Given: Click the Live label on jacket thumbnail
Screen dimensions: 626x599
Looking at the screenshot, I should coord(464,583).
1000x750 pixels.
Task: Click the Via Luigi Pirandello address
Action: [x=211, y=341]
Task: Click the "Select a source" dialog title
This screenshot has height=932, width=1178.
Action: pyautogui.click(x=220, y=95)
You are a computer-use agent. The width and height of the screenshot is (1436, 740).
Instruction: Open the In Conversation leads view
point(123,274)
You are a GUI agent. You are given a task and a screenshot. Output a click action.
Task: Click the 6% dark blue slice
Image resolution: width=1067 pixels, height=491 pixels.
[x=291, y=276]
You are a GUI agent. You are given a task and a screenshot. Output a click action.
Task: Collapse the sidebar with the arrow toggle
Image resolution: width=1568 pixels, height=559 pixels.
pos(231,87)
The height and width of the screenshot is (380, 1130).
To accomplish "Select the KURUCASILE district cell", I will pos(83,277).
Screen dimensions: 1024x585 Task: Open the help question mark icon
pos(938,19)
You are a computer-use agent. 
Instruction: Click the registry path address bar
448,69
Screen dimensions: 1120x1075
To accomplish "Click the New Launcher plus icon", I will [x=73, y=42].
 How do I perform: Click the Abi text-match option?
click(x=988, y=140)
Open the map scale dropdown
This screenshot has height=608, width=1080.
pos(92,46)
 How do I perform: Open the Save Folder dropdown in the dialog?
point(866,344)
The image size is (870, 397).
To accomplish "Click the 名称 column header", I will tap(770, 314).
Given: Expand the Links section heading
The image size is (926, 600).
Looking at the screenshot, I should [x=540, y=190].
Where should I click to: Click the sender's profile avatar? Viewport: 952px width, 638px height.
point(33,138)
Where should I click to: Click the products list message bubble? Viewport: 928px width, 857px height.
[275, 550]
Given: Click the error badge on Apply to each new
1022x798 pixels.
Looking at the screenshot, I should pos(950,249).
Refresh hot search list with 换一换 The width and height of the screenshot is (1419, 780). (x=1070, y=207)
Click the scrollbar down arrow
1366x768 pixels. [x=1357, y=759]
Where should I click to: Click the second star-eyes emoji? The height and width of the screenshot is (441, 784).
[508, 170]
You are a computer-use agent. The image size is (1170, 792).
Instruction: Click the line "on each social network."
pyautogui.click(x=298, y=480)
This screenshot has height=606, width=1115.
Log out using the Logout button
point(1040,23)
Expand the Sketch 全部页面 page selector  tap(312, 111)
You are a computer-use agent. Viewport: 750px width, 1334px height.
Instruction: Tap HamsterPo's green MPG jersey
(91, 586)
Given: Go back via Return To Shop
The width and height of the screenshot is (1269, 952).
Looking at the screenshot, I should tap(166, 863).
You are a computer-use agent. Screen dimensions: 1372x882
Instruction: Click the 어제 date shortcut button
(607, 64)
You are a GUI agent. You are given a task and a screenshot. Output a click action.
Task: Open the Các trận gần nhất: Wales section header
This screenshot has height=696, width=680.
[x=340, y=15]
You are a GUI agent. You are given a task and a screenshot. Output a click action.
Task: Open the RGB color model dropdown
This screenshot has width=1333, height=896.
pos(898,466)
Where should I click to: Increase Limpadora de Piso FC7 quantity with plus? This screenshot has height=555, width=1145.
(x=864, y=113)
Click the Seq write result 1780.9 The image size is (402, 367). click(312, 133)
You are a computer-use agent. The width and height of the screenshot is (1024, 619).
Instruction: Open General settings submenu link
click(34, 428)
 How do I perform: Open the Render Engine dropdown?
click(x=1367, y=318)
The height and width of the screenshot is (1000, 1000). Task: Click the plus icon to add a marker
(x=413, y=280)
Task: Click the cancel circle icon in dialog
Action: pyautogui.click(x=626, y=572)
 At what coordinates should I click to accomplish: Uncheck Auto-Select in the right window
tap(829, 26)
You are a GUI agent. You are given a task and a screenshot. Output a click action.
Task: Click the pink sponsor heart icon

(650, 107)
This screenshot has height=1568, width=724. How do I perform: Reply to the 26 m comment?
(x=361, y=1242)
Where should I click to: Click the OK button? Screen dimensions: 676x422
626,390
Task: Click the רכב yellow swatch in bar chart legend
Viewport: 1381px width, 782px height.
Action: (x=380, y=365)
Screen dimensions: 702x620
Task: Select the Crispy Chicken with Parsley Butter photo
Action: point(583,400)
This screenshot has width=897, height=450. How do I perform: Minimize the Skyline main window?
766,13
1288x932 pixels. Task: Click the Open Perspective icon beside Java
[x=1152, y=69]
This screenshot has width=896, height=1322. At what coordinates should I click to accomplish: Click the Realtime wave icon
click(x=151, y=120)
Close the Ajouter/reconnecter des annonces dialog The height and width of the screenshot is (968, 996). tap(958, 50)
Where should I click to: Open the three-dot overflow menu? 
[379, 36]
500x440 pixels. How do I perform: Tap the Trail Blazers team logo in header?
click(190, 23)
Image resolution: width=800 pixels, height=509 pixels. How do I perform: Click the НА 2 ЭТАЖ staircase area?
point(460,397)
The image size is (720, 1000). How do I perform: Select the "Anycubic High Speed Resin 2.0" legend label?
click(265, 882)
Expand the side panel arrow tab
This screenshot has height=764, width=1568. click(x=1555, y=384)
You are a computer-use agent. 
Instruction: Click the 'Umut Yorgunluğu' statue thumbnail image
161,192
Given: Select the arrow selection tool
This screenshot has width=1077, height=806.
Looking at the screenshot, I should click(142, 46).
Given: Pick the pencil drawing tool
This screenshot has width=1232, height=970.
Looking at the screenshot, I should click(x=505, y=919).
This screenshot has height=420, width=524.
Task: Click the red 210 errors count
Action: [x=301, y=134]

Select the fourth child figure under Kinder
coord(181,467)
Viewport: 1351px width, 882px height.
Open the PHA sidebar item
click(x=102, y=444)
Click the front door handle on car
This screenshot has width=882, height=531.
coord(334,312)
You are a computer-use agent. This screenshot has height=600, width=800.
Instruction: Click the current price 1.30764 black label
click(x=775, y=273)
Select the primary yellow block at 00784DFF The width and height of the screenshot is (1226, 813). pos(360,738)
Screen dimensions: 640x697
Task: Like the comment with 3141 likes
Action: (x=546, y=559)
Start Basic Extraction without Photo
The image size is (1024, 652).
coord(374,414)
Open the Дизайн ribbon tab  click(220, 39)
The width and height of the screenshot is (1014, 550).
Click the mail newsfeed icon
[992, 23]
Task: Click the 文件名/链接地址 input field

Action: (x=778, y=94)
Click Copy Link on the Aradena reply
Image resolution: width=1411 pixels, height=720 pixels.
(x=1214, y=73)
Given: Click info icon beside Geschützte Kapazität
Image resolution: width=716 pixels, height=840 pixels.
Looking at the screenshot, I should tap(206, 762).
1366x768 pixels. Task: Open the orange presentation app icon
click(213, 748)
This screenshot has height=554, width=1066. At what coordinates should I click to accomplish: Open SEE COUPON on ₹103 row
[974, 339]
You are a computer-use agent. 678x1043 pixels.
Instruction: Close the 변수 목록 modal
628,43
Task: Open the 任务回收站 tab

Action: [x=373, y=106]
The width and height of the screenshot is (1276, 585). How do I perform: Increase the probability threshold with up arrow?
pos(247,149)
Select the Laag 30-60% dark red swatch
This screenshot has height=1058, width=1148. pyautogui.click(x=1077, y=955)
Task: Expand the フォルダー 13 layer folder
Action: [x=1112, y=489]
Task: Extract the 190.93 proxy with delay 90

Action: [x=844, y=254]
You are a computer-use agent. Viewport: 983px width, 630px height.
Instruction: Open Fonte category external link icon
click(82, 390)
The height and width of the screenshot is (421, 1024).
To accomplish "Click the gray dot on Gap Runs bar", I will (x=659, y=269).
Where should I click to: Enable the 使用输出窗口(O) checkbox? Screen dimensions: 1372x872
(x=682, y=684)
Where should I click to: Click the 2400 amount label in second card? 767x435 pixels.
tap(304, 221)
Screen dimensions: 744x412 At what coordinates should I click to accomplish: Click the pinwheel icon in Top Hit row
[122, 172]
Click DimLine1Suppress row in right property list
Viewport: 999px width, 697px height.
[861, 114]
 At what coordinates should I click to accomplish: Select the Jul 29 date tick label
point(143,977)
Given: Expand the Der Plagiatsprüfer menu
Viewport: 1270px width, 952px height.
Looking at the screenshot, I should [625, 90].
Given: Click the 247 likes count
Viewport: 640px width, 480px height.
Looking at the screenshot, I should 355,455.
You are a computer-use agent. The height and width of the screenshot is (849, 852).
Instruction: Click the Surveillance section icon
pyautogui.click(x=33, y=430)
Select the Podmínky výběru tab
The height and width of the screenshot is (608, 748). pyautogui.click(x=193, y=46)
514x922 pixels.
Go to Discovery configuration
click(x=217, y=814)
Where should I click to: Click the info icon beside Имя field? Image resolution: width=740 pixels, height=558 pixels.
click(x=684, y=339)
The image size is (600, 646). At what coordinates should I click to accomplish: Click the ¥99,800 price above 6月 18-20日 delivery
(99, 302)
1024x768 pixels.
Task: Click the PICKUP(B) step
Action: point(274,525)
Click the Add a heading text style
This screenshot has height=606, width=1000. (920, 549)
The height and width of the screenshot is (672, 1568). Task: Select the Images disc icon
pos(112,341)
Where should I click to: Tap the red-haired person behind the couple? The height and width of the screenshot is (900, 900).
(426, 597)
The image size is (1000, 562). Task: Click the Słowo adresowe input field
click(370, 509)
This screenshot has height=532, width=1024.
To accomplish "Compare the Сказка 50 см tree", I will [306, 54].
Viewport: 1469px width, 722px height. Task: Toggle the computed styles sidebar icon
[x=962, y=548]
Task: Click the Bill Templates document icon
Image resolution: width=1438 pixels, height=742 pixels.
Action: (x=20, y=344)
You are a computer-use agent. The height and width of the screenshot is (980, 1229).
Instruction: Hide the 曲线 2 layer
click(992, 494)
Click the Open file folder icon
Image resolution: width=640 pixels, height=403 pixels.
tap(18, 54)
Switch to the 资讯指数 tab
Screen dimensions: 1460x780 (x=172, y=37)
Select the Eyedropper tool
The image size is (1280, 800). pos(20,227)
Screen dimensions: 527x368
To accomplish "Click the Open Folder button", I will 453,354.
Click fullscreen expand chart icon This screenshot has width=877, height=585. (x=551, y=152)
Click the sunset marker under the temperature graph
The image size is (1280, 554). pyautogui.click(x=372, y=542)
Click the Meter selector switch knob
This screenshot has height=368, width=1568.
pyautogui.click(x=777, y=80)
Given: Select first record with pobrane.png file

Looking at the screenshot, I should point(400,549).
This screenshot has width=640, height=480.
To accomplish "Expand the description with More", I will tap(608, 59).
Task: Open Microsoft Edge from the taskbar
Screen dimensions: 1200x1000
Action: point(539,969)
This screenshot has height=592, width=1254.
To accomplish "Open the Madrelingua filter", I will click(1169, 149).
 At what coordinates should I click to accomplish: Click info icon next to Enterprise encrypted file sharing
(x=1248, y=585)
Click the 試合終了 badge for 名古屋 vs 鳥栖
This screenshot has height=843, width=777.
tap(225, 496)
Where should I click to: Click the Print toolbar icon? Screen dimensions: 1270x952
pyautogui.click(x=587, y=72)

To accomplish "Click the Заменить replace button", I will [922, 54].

=== The task ===
Going down the listing above, begin printing at the line with "Instruction: Hide the 曲线 2 layer" and finish with the line with "Click fullscreen expand", exactly as they appear.

=== Response to this exercise ===
Instruction: Hide the 曲线 2 layer
click(992, 494)
Click the Open file folder icon
Image resolution: width=640 pixels, height=403 pixels.
tap(18, 54)
Switch to the 资讯指数 tab
Screen dimensions: 1460x780 (x=172, y=37)
Select the Eyedropper tool
The image size is (1280, 800). pos(20,227)
Screen dimensions: 527x368
To accomplish "Click the Open Folder button", I will 453,354.
Click fullscreen expand chart icon This screenshot has width=877, height=585. (x=551, y=152)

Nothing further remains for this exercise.